Prolonged exercise or heavy training causes numerous changes in immunity and can increase the risk of infections. Nutritional supplements designed to reduce the occurrence of these infections have become increasingly popular over the last few years. One of the most promising nutritional supplements is β-glucan.
β-glucan is a polysaccharide that is found in foods such as oats, barley, mushrooms and yeasts. β-glucans vary in structure, biological activity and ability to prevent or reduce incidence of illness or infection. The majority of research over the last decade has been carried out in animal models however, emerging research has found that β-glucans are effective at modulating the immune response in adults and athletes. The origin and properties of the β-glucan is a key factor in its effectiveness however, oral ingestion of β-glucans in a supplement form has proven to be effective.
Although we don’t yet know the exact mechanisms involved in how β-glucans activate and strengthen the immune system, we do know that they do so by influencing the white blood cells called macrophages that literally devour bacteria, foreign cells, dead and dying cells, and other invaders in our bloodstream. These are the most important cells in our immune system. β-glucan supplementation activates these cells, making them more powerful and effective in attacking and consuming any foreign invader.
A study in the Journal of Sports Science and Medicine by Talbott (2009) investigated the effects of 4 weeks of supplementation of β-glucans from the yeast Saccharomyces cerevisiae on mood and upper respiratory tract infection in 75 runners, 4 weeks following a marathon. Overall, the incidence of upper respiratory tract infection and mood was significantly better in the supplement group compared to the placebo group.

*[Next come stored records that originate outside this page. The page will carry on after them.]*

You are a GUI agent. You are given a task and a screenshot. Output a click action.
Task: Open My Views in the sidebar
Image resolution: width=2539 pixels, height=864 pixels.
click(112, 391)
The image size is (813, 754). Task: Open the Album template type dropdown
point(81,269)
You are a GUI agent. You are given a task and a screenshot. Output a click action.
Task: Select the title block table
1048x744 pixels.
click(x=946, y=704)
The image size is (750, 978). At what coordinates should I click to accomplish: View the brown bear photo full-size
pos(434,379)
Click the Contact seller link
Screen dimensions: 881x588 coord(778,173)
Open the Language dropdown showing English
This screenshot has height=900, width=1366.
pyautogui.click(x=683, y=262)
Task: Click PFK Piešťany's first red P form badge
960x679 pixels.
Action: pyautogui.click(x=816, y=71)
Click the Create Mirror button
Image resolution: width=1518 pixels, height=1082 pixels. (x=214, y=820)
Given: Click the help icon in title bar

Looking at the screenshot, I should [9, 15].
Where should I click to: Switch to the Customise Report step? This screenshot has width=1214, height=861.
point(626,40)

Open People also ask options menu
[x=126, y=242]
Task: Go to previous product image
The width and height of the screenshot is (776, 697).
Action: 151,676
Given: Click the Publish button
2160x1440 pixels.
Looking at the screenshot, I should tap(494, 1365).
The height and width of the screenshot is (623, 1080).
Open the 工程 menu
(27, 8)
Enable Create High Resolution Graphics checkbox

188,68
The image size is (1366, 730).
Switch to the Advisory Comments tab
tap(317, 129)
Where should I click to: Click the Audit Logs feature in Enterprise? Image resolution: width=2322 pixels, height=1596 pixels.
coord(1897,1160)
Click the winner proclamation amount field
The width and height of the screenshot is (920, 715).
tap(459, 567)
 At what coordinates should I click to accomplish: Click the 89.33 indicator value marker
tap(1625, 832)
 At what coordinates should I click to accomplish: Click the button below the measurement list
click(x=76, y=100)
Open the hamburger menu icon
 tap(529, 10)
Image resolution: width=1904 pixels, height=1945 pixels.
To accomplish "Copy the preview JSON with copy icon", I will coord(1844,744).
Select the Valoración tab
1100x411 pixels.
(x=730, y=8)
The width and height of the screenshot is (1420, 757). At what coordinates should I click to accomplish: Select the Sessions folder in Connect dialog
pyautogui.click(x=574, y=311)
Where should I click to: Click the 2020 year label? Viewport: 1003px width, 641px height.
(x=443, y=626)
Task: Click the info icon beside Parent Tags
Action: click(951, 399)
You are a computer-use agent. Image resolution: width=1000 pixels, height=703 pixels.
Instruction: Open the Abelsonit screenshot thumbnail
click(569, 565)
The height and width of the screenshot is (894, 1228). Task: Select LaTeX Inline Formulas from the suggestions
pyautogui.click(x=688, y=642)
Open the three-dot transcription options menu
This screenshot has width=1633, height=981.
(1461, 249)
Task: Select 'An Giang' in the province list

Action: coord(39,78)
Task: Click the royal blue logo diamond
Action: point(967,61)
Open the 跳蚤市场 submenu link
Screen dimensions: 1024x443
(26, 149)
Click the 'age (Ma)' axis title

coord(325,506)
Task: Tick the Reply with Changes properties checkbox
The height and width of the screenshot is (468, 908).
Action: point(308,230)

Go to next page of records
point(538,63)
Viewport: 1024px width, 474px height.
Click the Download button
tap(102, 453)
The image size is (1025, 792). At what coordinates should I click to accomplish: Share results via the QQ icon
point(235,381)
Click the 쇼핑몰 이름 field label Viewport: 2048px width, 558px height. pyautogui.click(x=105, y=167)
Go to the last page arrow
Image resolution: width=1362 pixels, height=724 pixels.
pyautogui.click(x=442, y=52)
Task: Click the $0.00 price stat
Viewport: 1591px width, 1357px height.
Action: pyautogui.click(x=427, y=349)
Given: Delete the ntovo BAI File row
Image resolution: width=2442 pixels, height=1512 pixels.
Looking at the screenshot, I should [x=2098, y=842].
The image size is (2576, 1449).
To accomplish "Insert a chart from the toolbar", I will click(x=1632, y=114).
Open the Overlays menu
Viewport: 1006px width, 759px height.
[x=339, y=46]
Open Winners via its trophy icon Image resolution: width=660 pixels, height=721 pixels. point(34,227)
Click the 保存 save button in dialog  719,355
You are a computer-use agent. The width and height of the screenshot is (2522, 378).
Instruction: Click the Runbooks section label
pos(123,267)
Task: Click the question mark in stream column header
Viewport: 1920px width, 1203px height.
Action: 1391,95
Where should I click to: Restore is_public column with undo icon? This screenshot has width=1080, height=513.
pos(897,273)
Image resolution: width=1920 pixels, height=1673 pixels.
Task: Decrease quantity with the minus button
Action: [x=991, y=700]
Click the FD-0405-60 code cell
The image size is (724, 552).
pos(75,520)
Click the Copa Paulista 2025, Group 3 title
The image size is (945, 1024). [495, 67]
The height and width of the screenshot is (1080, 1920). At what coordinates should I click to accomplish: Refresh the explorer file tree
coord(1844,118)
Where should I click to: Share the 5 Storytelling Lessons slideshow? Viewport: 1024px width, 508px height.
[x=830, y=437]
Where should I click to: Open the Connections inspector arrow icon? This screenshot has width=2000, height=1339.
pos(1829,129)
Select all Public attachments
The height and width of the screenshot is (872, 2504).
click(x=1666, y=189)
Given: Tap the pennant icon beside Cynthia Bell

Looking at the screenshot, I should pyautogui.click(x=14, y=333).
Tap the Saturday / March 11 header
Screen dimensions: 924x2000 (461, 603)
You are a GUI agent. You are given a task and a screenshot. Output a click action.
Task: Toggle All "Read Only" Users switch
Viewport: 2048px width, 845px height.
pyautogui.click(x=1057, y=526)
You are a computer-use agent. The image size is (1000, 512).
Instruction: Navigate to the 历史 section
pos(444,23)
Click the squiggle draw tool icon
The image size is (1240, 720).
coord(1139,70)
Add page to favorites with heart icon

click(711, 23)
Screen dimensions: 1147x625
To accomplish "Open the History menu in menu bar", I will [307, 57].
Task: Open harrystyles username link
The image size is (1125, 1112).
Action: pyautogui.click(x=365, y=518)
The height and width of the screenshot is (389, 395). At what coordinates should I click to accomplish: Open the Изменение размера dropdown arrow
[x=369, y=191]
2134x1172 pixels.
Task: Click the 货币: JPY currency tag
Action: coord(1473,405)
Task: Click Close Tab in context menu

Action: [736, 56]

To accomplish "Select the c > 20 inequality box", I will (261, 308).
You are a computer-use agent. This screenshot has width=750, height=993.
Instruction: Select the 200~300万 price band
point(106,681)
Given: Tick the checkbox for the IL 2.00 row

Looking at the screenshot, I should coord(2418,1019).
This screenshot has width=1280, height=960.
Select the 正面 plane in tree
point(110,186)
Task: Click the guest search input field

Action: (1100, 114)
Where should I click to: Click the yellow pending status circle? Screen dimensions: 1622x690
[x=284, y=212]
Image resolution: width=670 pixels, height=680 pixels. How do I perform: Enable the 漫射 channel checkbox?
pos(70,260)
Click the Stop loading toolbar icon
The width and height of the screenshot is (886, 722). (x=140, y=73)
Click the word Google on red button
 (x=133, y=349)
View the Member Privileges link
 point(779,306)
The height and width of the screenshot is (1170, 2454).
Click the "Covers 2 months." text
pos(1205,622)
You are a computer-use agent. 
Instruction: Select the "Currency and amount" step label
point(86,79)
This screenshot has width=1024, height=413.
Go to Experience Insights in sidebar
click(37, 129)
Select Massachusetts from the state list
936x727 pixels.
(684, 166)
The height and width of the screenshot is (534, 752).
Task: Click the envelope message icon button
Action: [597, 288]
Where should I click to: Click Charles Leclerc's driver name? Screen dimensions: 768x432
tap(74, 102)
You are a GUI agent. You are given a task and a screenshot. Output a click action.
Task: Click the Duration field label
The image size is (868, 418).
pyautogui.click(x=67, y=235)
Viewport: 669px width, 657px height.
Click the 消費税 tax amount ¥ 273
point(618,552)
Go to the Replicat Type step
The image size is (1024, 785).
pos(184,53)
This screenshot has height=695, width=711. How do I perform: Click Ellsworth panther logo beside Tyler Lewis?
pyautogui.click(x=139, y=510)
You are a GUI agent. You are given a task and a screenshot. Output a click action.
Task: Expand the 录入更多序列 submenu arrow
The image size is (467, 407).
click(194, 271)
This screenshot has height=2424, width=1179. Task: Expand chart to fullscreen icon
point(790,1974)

A study in the European Journal of Applied Physiology by Bergendiova and colleagues (2011) investigated the effects of β-glucan from Pleurotus ostreatus on immune response in athletes. In this double blind, placebo controlled study, 50 athletes took the supplement for 3 months whilst incidence of upper respiratory tract injection and cellular immune function were monitored. The research showed that supplementation reduced the number of infections and increased the number of circulating Natural Killer cells. The authors suggested that daily supplementation of β-glucan may be beneficial for athletes undertaking heavy training phases. Unfortunately, more research is required to understand the mechanisms involved.
There is no doubt more research is required to uncover the exact mechanisms involved in the modulation of the immune system following supplementation however, the growing body of research demonstrating the health benefits are promising. This is an emerging supplement worth keeping an eye on!